My son had reached a turning point – an “aha moment” of insight, a moment of change. It was as simple and as complicated as that.
Is this sort of insight always possible? Is everyone who is sick capable of having an “aha moment” like my son’s?
I don’t honestly know. But I think his acceptance was the bedrock of his stability, change and recovery. And I would suggest that we begin working together to discover ways to encourage such “aha moments.”
How?
A good first step would be creating a mental health system that is more welcoming, more accessible and more user friendly — a mental health care system that we upload with meaningful services at the front end that address mental illnesses when they first appear, rather than cobbling together an underfunded, ineffective system that only attempts to meet the needs of an ill person after they are in crisis and are so ill that they are incapable of caring for themselves.
Rather than focusing on ways to repair the damage done by these illnesses, we should find ways to prevent that damage from ever happening.
Housing First. ACT teams. Wrap-around community services. I have seen how successful these services are in helping someone recover. I also have seen the importance of intervening with involuntary hospitalizations and with AOT when persons are so ill that we need to intervene to help them. I remember what Dr. Fred Frese, one of our most faithful and dedicated NAMI members, said when we were together on the PBS Documentary MINDS ON THE EDGE. He said that he was happy and grateful that someone loved him enough that they forced him into a hospital and didn’t abandon him. They didn’t leave him delusional to roam the streets tortured by his own thoughts. I remember my son thanking me for not giving up on him.

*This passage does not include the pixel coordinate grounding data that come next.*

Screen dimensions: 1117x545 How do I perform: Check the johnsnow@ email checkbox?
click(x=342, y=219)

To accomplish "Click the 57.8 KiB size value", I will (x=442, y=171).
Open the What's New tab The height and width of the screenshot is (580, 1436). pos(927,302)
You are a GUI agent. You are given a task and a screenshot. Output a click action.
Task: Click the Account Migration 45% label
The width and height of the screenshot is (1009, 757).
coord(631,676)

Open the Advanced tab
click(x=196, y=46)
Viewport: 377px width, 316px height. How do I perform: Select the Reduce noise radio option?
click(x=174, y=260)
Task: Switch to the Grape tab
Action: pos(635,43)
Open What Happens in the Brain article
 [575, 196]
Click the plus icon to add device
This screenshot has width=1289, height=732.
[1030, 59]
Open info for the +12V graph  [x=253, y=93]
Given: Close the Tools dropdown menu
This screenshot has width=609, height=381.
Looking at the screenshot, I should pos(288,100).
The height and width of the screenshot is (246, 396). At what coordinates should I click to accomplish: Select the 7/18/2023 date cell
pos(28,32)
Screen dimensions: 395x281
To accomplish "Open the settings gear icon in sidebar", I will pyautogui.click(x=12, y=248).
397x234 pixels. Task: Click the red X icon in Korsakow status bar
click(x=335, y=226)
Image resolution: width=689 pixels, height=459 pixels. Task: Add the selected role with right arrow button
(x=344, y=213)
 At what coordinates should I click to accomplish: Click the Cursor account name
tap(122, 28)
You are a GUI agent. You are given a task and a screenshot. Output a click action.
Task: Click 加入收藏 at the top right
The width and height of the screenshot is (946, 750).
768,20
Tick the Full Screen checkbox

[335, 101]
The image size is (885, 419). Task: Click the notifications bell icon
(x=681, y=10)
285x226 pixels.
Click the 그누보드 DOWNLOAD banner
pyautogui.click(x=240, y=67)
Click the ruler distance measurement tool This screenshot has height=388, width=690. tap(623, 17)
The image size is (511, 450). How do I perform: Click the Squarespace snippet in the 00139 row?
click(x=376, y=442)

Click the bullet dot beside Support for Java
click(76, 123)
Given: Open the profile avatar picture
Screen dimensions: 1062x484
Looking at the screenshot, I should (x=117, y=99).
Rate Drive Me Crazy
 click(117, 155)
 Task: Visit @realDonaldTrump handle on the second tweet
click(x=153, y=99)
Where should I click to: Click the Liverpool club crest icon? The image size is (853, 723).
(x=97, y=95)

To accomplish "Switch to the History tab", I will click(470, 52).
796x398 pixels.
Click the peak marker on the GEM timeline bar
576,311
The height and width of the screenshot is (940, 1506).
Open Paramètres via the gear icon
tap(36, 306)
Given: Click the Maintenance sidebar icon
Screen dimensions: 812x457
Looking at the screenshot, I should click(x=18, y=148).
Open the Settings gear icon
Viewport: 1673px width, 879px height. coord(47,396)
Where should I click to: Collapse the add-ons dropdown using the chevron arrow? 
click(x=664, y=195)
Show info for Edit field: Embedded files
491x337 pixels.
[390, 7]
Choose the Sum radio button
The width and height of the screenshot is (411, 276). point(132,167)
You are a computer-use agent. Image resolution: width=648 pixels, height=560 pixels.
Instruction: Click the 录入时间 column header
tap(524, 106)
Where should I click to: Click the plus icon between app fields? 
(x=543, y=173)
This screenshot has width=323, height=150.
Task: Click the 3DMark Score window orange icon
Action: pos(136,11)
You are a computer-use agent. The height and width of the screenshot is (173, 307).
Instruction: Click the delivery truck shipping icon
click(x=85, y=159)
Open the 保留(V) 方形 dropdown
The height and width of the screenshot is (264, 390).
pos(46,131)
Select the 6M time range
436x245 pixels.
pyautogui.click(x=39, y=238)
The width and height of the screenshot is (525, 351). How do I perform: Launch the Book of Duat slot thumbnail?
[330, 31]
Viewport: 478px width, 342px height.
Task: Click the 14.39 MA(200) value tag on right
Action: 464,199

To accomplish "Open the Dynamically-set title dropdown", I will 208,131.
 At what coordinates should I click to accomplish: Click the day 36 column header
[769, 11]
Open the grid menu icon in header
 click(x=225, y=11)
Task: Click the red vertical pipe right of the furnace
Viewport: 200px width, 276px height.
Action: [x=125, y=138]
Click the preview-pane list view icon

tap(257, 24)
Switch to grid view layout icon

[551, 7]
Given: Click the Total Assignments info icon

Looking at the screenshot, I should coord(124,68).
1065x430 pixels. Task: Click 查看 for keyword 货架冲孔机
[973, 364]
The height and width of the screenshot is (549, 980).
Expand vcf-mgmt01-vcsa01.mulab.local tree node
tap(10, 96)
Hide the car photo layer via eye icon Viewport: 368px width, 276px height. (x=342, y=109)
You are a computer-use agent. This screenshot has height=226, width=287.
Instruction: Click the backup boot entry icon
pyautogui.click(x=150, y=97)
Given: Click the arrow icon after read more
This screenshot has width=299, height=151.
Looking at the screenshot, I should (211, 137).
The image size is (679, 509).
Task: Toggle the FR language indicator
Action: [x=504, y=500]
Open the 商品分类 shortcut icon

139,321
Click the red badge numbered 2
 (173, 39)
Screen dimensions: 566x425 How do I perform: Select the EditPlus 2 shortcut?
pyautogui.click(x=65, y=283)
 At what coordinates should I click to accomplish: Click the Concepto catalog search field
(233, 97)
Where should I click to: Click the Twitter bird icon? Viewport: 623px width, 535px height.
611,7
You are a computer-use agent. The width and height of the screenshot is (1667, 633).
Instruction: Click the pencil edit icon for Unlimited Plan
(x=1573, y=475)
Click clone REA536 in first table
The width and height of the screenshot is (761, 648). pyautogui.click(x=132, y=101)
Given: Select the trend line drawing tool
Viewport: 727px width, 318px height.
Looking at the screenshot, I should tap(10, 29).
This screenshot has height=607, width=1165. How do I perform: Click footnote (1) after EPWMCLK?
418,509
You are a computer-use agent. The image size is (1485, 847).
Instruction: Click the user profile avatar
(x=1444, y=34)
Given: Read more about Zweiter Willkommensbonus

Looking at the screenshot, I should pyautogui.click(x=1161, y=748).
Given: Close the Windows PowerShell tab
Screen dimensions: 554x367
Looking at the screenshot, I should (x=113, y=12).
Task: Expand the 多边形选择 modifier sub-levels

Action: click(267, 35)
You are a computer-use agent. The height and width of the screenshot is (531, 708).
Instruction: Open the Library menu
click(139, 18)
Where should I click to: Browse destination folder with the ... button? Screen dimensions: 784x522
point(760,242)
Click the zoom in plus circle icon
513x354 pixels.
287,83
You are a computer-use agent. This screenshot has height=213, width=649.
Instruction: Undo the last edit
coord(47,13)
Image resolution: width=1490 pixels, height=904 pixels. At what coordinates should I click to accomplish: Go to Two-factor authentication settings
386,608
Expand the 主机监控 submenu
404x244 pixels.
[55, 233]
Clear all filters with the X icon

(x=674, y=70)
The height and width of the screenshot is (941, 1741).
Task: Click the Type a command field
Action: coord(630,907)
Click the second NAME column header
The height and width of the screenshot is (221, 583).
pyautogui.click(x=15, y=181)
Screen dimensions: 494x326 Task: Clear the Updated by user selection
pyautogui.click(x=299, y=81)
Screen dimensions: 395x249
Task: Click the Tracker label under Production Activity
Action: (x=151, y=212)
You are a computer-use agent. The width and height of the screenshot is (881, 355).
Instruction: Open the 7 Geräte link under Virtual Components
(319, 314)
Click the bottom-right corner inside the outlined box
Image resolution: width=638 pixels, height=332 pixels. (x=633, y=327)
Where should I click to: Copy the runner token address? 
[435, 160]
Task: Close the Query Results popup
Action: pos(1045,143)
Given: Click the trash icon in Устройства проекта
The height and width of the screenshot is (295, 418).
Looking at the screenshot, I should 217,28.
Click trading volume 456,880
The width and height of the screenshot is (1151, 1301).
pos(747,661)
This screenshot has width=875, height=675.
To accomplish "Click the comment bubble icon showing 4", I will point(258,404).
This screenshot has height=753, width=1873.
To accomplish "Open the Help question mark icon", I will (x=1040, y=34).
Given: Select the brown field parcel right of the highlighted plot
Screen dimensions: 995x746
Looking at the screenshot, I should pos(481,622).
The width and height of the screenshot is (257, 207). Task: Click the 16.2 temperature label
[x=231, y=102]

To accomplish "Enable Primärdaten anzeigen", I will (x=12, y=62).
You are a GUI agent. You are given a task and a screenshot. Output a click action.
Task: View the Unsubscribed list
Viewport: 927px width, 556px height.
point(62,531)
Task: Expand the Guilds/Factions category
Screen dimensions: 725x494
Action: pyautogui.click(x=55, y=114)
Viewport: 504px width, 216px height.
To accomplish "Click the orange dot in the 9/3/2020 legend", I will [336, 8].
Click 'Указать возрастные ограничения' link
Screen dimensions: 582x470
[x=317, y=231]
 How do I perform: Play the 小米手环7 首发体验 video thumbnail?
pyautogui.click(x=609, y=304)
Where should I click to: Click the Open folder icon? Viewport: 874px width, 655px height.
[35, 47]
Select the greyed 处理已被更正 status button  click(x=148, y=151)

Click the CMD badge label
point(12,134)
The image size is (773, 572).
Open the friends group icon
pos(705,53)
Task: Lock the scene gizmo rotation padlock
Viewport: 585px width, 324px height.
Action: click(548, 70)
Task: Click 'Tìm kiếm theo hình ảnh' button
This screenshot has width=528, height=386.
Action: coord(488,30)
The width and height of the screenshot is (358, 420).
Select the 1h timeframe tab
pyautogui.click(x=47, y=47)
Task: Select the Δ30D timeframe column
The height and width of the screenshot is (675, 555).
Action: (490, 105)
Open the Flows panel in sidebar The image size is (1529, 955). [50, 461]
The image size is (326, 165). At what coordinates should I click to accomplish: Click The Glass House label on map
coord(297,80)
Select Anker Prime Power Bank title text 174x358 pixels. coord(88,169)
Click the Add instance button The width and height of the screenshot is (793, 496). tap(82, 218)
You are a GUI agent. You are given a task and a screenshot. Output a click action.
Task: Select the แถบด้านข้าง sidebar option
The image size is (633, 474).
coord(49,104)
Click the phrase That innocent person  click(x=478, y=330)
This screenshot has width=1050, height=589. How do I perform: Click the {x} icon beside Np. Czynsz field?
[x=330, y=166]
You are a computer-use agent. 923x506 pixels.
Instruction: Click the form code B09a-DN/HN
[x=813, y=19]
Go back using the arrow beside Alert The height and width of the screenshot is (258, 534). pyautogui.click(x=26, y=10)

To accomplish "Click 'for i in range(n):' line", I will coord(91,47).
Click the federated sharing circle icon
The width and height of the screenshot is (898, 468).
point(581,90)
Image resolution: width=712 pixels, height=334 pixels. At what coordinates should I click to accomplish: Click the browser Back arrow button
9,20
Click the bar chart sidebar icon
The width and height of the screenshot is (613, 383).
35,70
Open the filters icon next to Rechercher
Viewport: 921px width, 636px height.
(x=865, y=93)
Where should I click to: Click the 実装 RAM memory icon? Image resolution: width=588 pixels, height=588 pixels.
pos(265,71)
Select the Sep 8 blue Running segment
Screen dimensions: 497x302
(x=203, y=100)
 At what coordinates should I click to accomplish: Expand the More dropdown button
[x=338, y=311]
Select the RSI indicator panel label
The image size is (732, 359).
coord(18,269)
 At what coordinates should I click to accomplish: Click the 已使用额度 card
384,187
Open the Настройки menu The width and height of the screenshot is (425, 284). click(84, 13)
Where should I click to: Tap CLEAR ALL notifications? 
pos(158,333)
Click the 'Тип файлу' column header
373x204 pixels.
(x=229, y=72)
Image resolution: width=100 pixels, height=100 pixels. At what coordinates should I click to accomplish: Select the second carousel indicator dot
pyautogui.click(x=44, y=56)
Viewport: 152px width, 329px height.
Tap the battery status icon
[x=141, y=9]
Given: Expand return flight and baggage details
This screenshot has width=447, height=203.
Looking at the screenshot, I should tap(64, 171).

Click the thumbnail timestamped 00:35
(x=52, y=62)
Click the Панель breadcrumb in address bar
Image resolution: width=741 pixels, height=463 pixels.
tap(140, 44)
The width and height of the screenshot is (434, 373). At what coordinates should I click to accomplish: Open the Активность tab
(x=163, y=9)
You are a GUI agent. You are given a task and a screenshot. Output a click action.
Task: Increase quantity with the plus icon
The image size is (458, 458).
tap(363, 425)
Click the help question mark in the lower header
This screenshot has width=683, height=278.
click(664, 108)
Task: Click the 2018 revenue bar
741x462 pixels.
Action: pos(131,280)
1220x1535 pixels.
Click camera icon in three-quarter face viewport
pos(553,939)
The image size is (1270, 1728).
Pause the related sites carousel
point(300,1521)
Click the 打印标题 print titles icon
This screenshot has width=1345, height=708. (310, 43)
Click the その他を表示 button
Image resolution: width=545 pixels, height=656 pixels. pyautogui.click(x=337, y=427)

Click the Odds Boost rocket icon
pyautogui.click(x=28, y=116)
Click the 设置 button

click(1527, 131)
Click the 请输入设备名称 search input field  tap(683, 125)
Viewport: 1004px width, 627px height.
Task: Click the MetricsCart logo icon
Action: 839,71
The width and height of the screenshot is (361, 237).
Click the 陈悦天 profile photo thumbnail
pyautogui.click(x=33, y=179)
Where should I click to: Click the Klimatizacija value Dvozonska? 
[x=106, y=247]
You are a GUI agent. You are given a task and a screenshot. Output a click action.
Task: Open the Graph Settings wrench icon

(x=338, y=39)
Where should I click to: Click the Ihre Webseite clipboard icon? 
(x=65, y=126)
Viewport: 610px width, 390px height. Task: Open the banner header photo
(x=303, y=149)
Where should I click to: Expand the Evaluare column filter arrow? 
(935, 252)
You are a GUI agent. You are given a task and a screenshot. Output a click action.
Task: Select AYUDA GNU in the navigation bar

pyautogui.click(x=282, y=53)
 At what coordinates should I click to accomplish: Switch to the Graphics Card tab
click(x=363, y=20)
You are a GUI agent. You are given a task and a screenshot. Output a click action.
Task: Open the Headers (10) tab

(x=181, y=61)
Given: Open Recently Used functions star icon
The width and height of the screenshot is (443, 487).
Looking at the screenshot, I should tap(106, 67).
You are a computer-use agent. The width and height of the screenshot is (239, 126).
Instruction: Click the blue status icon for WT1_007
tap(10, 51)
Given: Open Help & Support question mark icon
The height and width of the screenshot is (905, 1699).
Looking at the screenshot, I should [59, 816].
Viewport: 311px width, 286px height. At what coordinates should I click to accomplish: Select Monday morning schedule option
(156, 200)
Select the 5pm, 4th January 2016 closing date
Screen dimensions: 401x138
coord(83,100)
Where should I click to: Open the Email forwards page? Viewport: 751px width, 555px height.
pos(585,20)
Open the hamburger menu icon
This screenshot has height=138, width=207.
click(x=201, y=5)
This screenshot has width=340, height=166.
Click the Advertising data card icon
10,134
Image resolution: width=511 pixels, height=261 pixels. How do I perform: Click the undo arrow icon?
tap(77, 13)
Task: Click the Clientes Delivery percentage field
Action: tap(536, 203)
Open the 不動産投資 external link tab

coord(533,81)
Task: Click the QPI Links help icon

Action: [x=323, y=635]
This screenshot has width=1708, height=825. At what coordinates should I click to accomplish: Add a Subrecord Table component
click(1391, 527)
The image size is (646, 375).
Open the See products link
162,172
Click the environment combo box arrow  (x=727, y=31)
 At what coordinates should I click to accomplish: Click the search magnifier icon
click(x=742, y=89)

But I think both community services and involuntary interventions such as AOT are temporary bandages. They will fail if we don’t successfully engage the person who is sick and get an individual to understand and accept that they have an illness that is treatable. They need to partner with us in fighting their illness – in wanting to control it rather than having it control them – in wanting to get better. The “aha moment.”
I just don’t know how we do that.
What I do know is that a walk outside this San Francisco hotel or a visit to any jail or prison will confirm that what we are currently doing is not enough.
This is what I have learned dealing with my son.